In contrast, Angel et al. (2006) recorded high and low densities ofAssiminea globulus on the upper and lower edges of seagrass beds
respectively and noted a positive correlation with exposure. Once again,
this was attributed to disturbance of sediment and reduction of diatoms
due to bioturbation, however these snails also appeared to prefer
exposure rather than submergence (Angel et al., 2006). This species’
preference for more exposed parts of seagrass beds is likely related to
the availability of food in the form of sand-dwelling diatoms that are
abundant in the high shore zone (G.M. Branch, unpublished data), and
therefore occupies a different niche to that of Siphonaria
compressa . Given that S. compressa likely feeds essentially on
periphyton on seagrass leaves (Allanson & Herbert, 2005), there was no
evidence to indicate that abundance or zonation of these two species had
been influenced by competition.
Environmental conditions such as a longer tidal emergence period at
Bottelary and Geelbek correspond to a higher susceptibility of species
to desiccation. This explains the lower species richness at these sites,
and the high abundances of the desiccation resistant A. globulusand attests to the resilience of S. compressa to persist in
suboptimal conditions. The cushion star Parvulastra exigua and
keyhole limpet F. mutabilis were previously reported to have
completely declined at Klein Oesterval (Pillay et al., 2010) but was
subsequently recorded in this study. In addition, Pyura
stolonifera , Sargartia ornata and Oxystele antoni not
documented in that survey, were also found. These findings underscore
the considerable variability inherent in seagrass ecosystems. The
elevated abundances of grazers further emphasize the important trophic
role of grazing within both seagrass and intertidal ecosystems more
broadly (Asmus & Asmus, 1985; van Der Heijden et al., 2020).

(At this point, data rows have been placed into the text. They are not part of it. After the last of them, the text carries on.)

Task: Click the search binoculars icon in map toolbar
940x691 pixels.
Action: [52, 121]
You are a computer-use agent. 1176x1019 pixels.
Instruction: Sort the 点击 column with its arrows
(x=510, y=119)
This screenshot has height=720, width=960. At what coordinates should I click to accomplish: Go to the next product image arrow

Species richness and densities recorded in this study were comparable to
the survey of macrofauna within seagrass and un-vegetated sandflats at
Klein Oesterval using the traditional method of digging and sieving
(Pillay et al. 2010). That study yielded a total 27 species and while
infauna (n = 15) was not targeted in this study, a total 13 species were
documented at Klein Oesterval - nine species were recorded in both
surveys, and an additional four were recorded in this study only. These
patterns allude to the strengths and weaknesses in sampling techniques,
many of which fail to capture various components within faunal
assemblages influenced by processes such as life history stages,
succession and colonization (Moura et al., 2008) as well as temporal
restrictions related to tidal regime, season and day/night sampling.

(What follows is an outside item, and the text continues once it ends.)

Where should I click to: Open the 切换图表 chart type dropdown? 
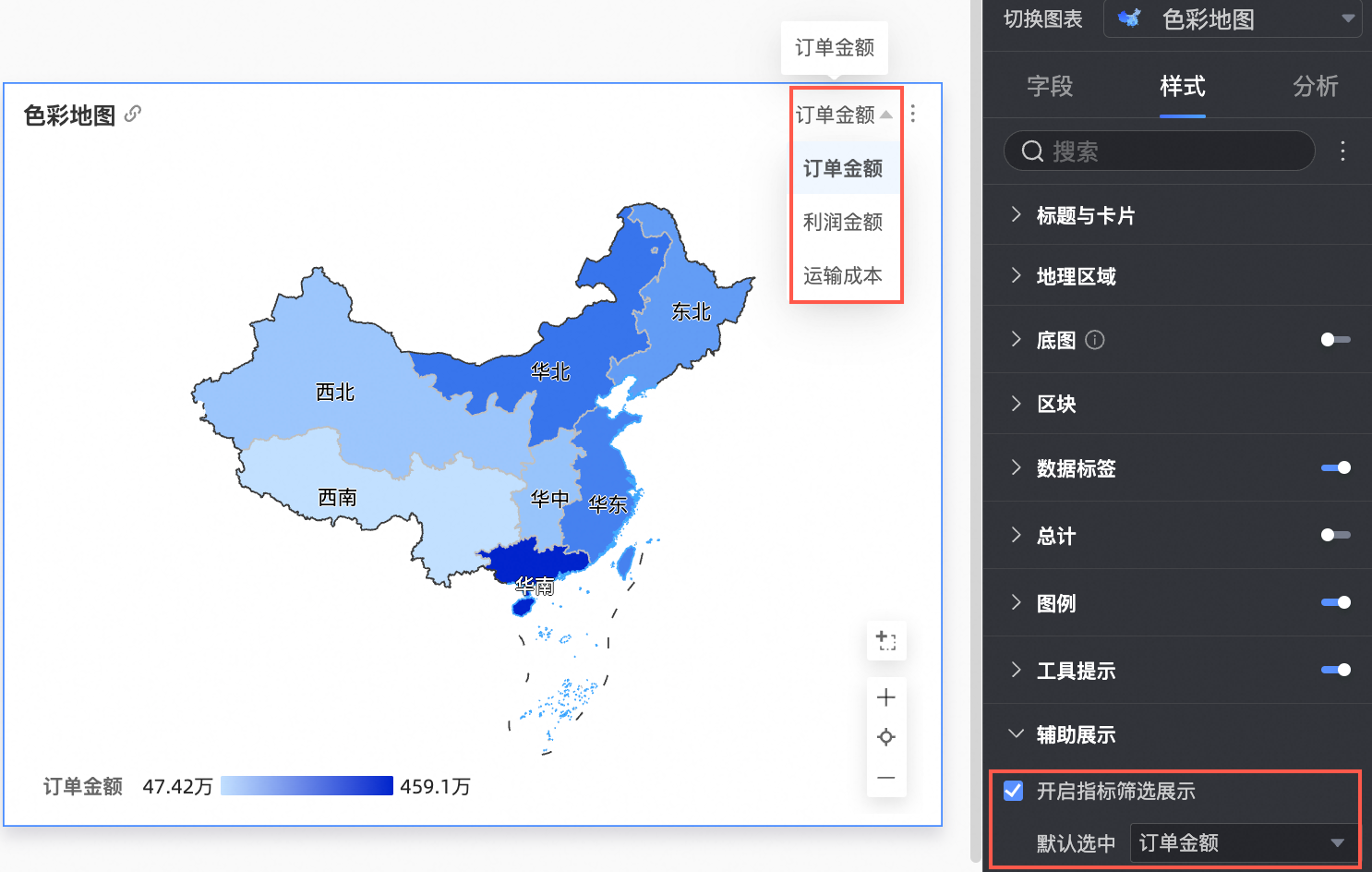pos(1233,19)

While traditional methods are considered comprehensive in providing
estimates of biodiversity, alternative methods including the use of a
selection of indicator species in single or multimetric indices, can be
useful to assess the ecological status of benthos in marine and
estuarine environments (Borja et al., 2011; Dauvin et al., 2016)

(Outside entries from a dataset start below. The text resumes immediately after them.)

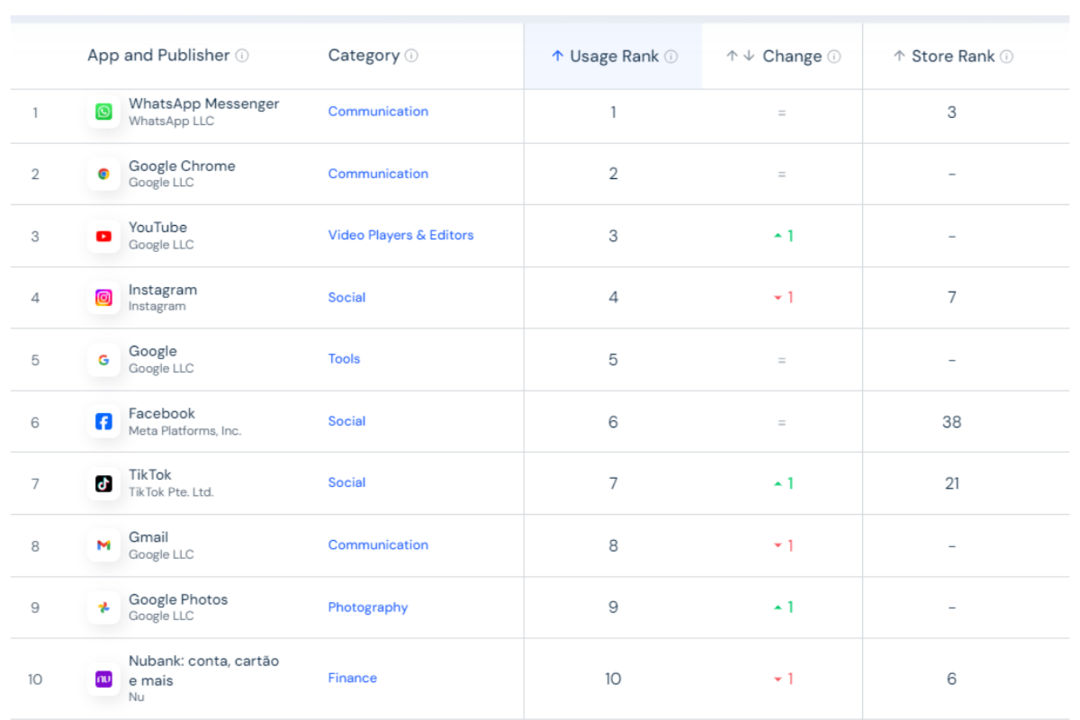Click the TikTok app icon
This screenshot has width=1080, height=720.
[104, 484]
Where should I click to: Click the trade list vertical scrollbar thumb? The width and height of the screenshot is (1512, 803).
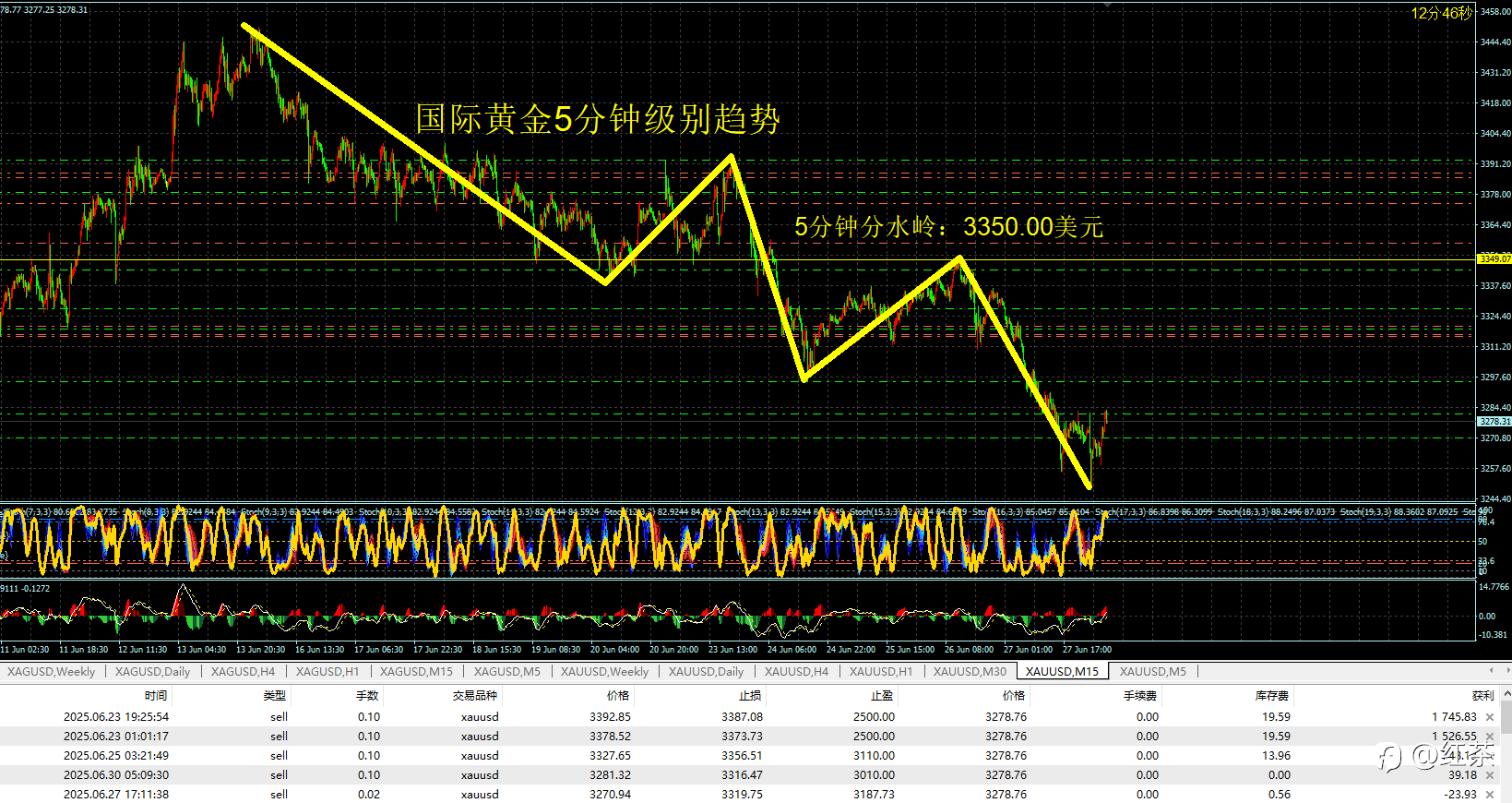click(x=1506, y=717)
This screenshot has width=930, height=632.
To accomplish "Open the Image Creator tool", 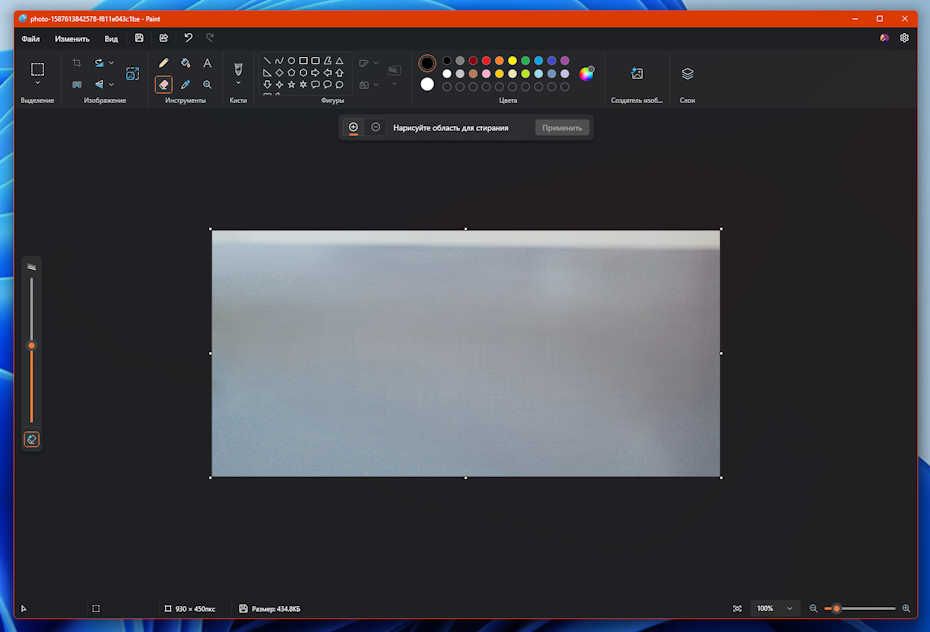I will (637, 74).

particularly when resources are limited. Using a subset of species has
been found to provide meaningful descriptions on faunal community
structure (Kuenen & Debrot, 1995; Vellend et al., 2008). Importance
should therefore be placed on consistency of methods used as well as
regularity of surveys to provide informative results to address research
and management objectives (Magurran et al., 2010).